« Bartleby, le scribe » est une nouvelle de Herman Melville l’auteur de Moby Dick. Parue en 1853 pour la première fois dans un magazine (parutions dans des magazines qui permettaient, à l’époque, à nombre d’auteurs outre-Atlantique d’exister en tant qu’écrivains), elle vint enrichir le recueil « Les Contes de la véranda » quatre ans plus tard. Cette histoire, que l’on peut rapprocher de « Wakefield » de Nathaniel Hawthorne ou plus récemment de « Un homme qui dort » de Georges Perec, appartient à un univers étrange, plus répandu qu’il n’y paraît, celui de la désertion intérieure…
Le narrateur est un avoué (un avocat si vous préférez) qui engage un scribe, Bartleby, dont il va nous conter l’histoire tragique et singulière. Ce bonhomme va peu à peu, sans que son employeur parvienne à le retenir, s’enfoncer dans le mutisme et l’abandon au monde. Qu’est-ce qui prédisposait cet individu, somme toute ordinaire, à cette plongée dans un puits sans fond ? Doit-on y voir une critique de la sourde emprise de la société industrielle sur nos vies comme semble le suggérer le complément de titre : « Une histoire de Wall Street » ? Est-ce le récit du double de l’auteur, Herman Melville, qui, peu de temps après la parution de cette nouvelle, a cessé d’écrire jusqu’à sa mort en 1891, trente-cinq ans plus tard ? Ou bien, doit-on croire, comme nous y invitent les nombreux témoignages de disparitions volontaires de nos jours, que nos sociétés induisent, pour ceux qui se sentent inadaptés ou troublés par l’incessant brouhaha du monde, une fuite, un effacement du monde des vivants ?
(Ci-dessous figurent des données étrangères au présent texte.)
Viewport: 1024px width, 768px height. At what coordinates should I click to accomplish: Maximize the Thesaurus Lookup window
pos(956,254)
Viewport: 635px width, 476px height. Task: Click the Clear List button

Ce que certains considèrent aujourd’hui comme le testament de cet immense auteur américain est une nouvelle qui, à l’image de son « héros-malgré-lui », se dérobe au sens commun, à l’évidence d’une fin qui viendrait semer les indices d’une interprétation. Bartleby choisit volontairement de « disparaître », il ne subit pas comme le Meursault de Camus, mais agit en pleine conscience, librement. Intimement. Certains peuvent être déroutés par l’absence de glose qui tenterait de sauver ce petit personnage du néant dans lequel il plonge, mais que savons-nous réellement les uns des autres ? Comment supposer l’existence d’un sens si l’on rechigne à toute forme de non-sens ? Par ailleurs, j’ai un infini respect pour les auteurs qui se gardent, au terme de leur histoire, de me livrer toutes les clés. Mieux, j’admire ceux qui n’en livrent aucune, laissant au lecteur le soin de se forger une opinion. Pour ceux qui souhaitent (préfèrent) être guidés, il y a les plans ou les recettes de cuisine. La littérature, il me semble, n’appartient pas à ces catégories d’ouvrages.
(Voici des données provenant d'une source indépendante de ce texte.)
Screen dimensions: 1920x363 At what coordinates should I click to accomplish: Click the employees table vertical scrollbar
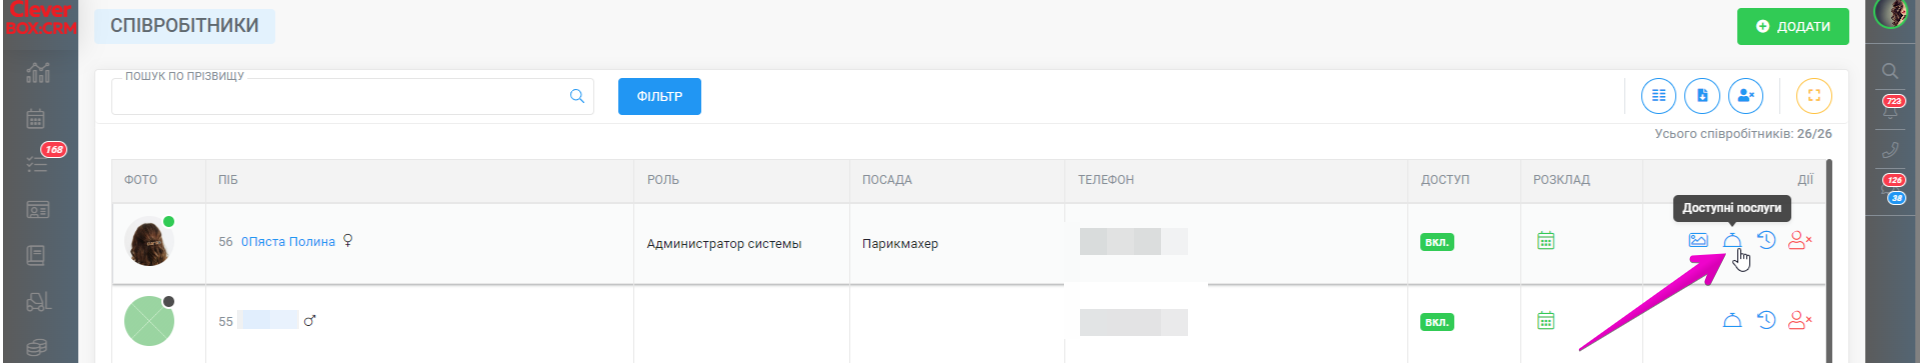1829,260
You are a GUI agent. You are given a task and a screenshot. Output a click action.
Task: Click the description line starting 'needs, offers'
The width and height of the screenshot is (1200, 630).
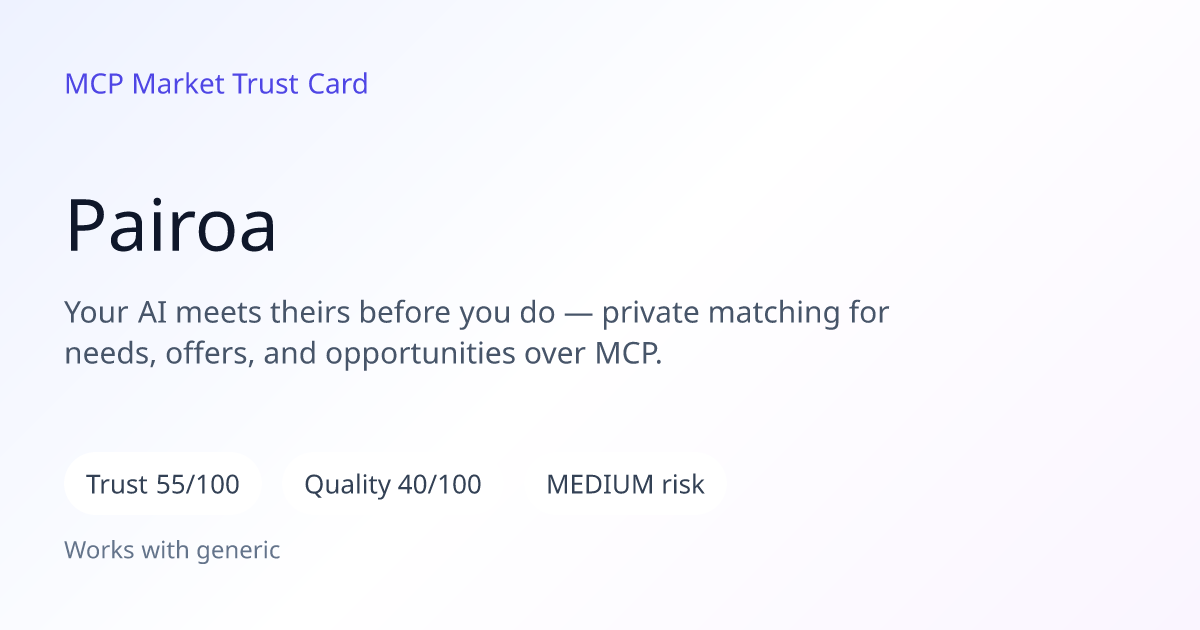point(364,354)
Cette histoire m’a troublé. M’a interrogé sur la nature de mes choix. Elle a résonné en moi, à de multiples reprises. Ce n’est jamais simple de trouver un équilibre. J’y suis parvenu en m’échappant, régulièrement, d’un monde qui me heurte, quotidiennement et profondément. La nature, à l’inverse du « Un homme qui dort » de Georges Perec que j’évoquais au début, m’apaise. Pas pour ce qu’elle est, plutôt pour ce qu’elle n’est pas : un univers qui ne cesse de se contempler et de s’auto-représenter. Moi aussi, j’aurais probablement voulu retenir Bartleby, mais j’ai accepté qu’il m’échappe. Humblement.
Merci, Herman, pour votre humilité, votre simplicité et d’une certaine manière, votre liberté.